Sistemik olarak kullanılan ilaçlardan sedatif ve antikolinerjik ilaçlar bir süreliğine faydalı olabilirler. Ancak bunların sedasyon, ağız kuruluğu, görme bulanıklığı, üriner problemler ve hatta kalp krizi riskini artırma gibi yan etkileri bulunduğundan dikkatli ve düşük dozlarda kullanılmaları gerekmektedir.

Cerrahi Tedavide endoskopik torakal sempatektomi uygulanmaktadır. Bu tedavide amaç aşırı çalışarak fazla terlemeye neden olan sempatik sinirlerin kesilmesi veya çıkarılmasıdır. Bazen sempatik zincir ve dalları klips ile sıkıştırılabilir veya koter ile yakılabilir. Ameliyathane koşullarında ve anestezi altında uygulama yapılır.

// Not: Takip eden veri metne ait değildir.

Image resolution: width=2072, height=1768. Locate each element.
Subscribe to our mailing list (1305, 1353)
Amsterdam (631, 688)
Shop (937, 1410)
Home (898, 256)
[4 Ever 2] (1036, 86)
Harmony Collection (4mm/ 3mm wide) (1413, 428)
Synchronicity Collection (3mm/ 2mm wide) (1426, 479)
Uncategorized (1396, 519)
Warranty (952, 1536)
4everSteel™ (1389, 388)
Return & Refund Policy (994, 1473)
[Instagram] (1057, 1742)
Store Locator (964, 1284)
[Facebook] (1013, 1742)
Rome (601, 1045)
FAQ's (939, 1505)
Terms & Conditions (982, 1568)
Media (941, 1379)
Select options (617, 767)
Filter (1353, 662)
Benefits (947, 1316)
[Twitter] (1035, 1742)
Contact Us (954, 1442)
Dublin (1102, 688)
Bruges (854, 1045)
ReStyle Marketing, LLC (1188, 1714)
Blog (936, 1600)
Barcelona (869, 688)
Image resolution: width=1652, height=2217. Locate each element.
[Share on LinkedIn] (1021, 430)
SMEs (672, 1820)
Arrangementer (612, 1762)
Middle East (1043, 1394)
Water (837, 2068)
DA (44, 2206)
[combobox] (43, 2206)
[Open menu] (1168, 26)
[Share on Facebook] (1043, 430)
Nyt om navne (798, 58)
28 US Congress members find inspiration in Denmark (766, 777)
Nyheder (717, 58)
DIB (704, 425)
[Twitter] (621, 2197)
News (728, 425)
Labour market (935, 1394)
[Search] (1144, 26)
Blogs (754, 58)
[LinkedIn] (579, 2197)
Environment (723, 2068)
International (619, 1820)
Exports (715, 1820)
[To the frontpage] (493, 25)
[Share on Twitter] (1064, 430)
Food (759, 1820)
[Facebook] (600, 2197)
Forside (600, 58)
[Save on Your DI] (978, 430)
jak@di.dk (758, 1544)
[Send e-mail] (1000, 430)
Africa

Lazer ve radyofrekans uygulamaları etkinliği kanıtlanmış uygulamalar değildir. Ter bezlerinin derin yerleşimli olmaları nedeni ile etkinlikleri sınırlıdır.

Hangi tedavi yönteminin uygun olduğu, tedavinin etkinliği, etki süresi ve oluşabilecek yan etkiler açısından değerlendirmenin yapılması özen gerektirir. Hastalara bu problemleri ile tek başlarına mücadele etmek durumunda olmadıkları ve tedavi seçeneklerinin bulunduğu bilgileri aktarıldığında yaşam kalitesini yükselten tedavi alternatifini bulmak kolaylaşır.